By Tabitha Areba
But the rapidly evolving world has not spared morals in our African society. Men’s attraction to the opposite sex is fast waning. It is not surprising to hear state ments like, ‘not all men are attracted to the opposite sex.”
This does not only apply to men in the city, or married men. Even the generation of single men has fallen into this disastrous trap. Some could be abstaining from ‘normal’ intercourse but are they safe from infection.
HIV infection in gay
According to a new survey, HIV prevalence among men who have sex with men (MSM) is three times higher than the general population and is highest among those aged between 25 to 34 years, and lowest in the 18 to 24 year olds (12.2 per cent).

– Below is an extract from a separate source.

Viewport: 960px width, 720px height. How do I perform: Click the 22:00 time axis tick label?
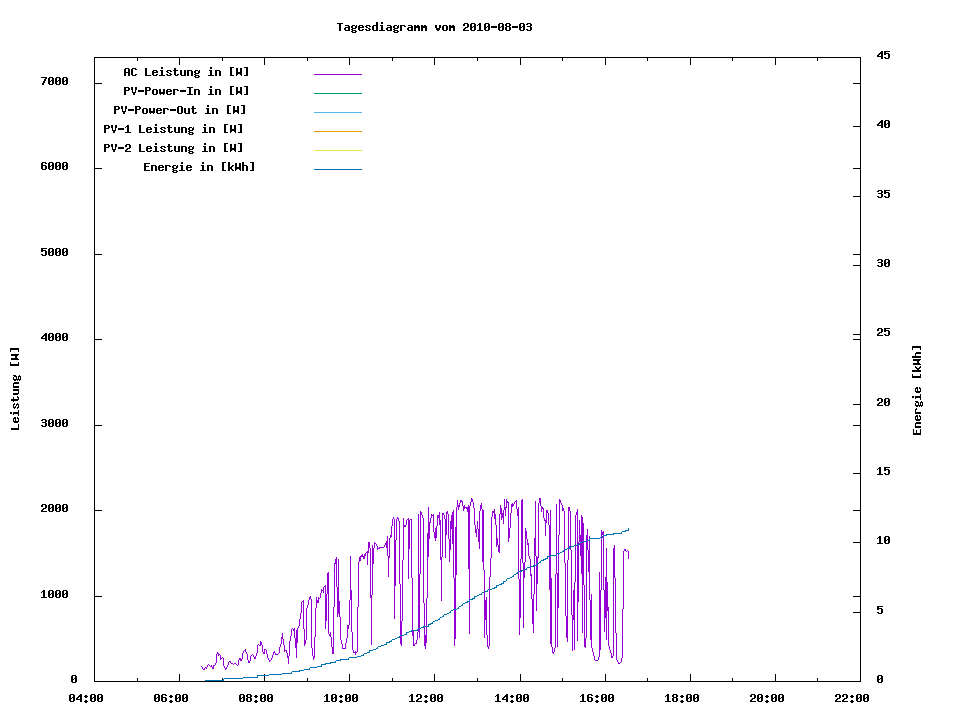click(852, 698)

The 2010 United Nations General Assembly Special Session (UNGASS) Country Progress Report also shows that an overall, HIV prevalence amongst MSM in Nairobi is 18.2 per cent, an indication that the behaviour is on the increase.
Job Akuno, Technical Advisor, Behavioral Interventions National Organisation of Peer Educators, says anal sex has higher risk of HIV infection since there is no lubrication, leading to tears that become pathways for infection.

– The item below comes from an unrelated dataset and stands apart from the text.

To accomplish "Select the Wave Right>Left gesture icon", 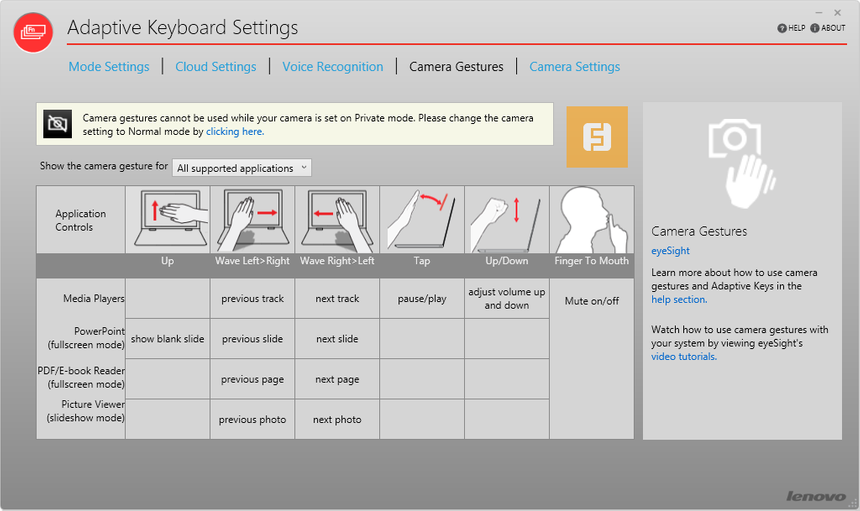I will point(337,219).
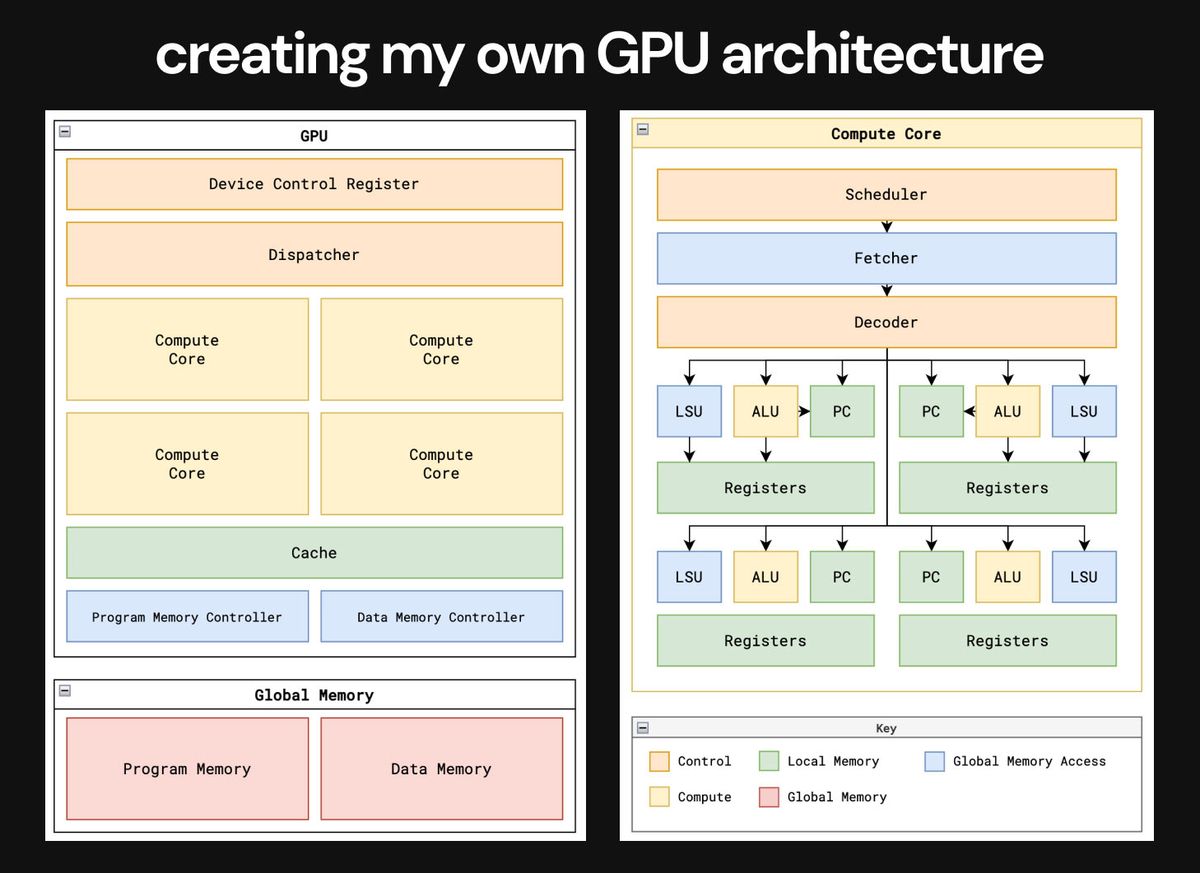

“There seems to be higher concentration of MSMs in urban centres due to better social tolerance, opportunities for network and employability. However, it is possible that other rural areas could have these populations in closet,” says Akuno.
He says heterosexual sex within a union or regular partnership accounts for 44.1 per cent of new HIV infections across adult populations, while casual heterosexual sex accounts for an additional 20.3 per cent of new infections.
A previous survey done in Mombasa five years ago found 43 per cent of MSM tested positive, while another survey cited by UNAIDS estimates 15 per cent HIV prevalence among MSM throughout Kenya.